Plus concrète, mais d'urgence croissante, est la question de l'énergie. La région doit en importer de plus en plus. En 1984, encore, la Chine était un modeste exportateur de pétrole. Aujourd'hui, elle prend des participations au Kazakstan et en Australie, passe de gros contrats avec l'Arabie séoudite et l'Iran, s'associe à des projets d'oléoducs depuis la Caspienne, multiplie les recherches sur son territoire14, diligente le Barrage des Trois Gorges et d'autres équipements hydro-électriques et s'efforce de mieux utiliser ses gigantesques réserves de charbon dont plusieurs centrales thermiques ultra-modernes, construites sur le littoral par divers groupes européens préfigurent l'avenir. Enfin, la Chine est une puissance nucléaire. Mais il reste que, pour de longues décennies, la forte croissance de ce pays le rendra tributaire d'importations pétrolières aux prix fluctuants et aux circuits parfois vulnérables. A quelques nuances et décalages près, toute la région est logée à la même enseigne.

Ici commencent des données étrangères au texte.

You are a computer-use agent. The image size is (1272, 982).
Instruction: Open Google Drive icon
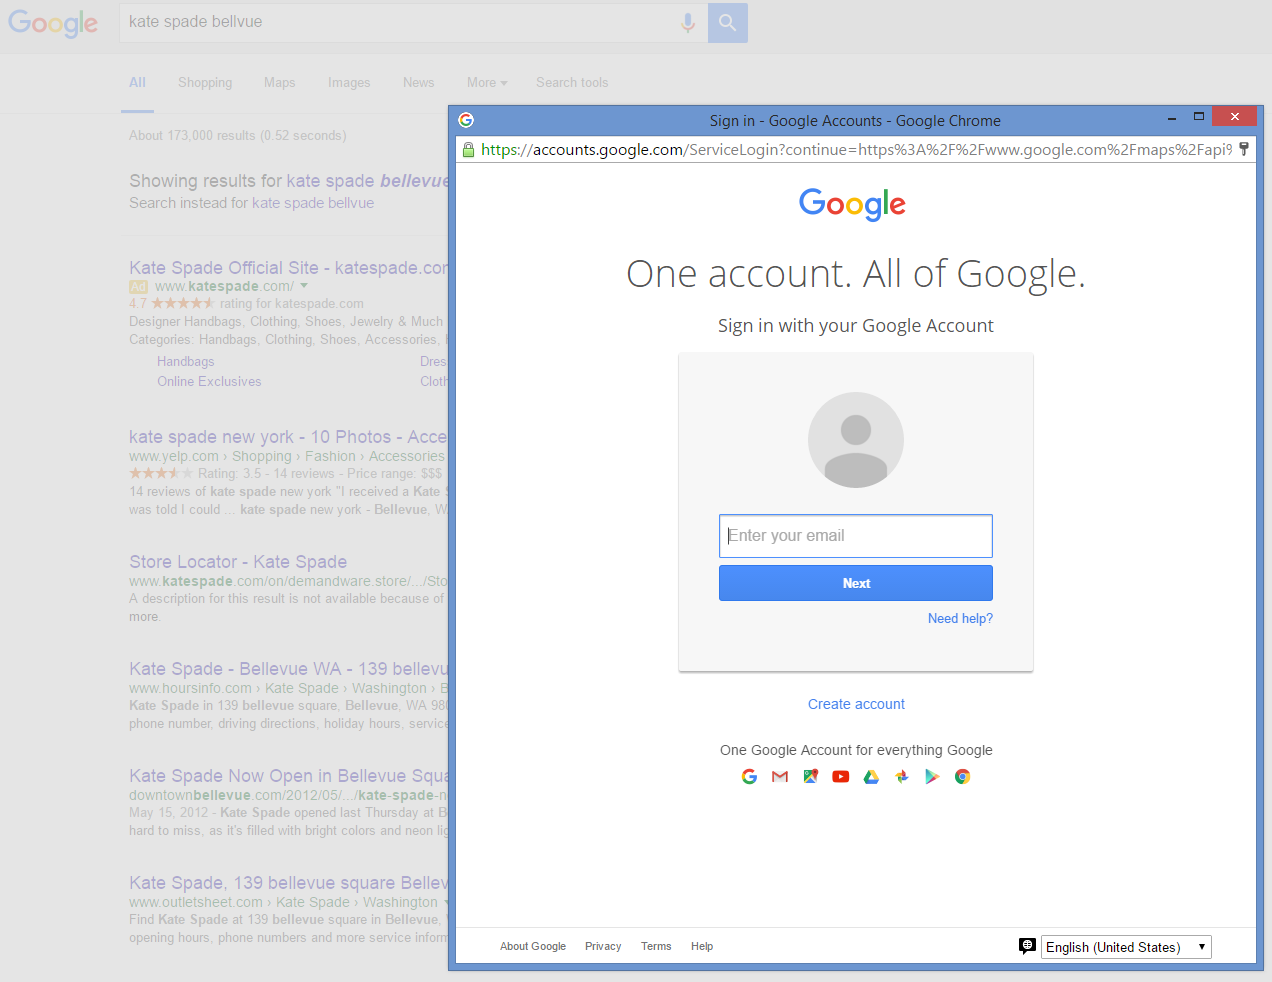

Par ailleurs, les trois principaux pays de la région souffrent de maladies financières15 dont deux au moins semblent chroniques. Dans le riche Japon, les créances irrecouvrables encombrent les bilans bancaires depuis plus de dix ans. Les injections massives de dotations budgétaires ou de refinancements presque gratuits, les fusions bancaires et plusieurs quasi-nationalisations n'ont pas suffi pour résorber le mal, d'autant que diverses bulles bancaires, boursières ou immobilières ont éclaté, au Japon et dans divers pays ou ses banques étaient fortement engagées, avant que la conjoncture déprimée des trois dernières années ait redoublé la difficulté. La moitié au moins de ces créances - équivalant à 3 ou 400 milliards de $ de 2003 - restent à épurer. En 2004 seulement, les groupes japonais industriels se sont plus qu'à demi libérés de leur marasme, à grand renfort d'alliances du type Renault-Nissan ou Honda- Général Electric, mais les groupes bancaires n'ont pas suivi cet exemple. Toutefois, si l'on excepte les banques régionales, engorgées de créances paysannes et boutiquières, les établissements importants émergent à leur tour. D'ici peu d'années, l'immobilisme économique japonais pourrait n'être plus qu'un souvenir.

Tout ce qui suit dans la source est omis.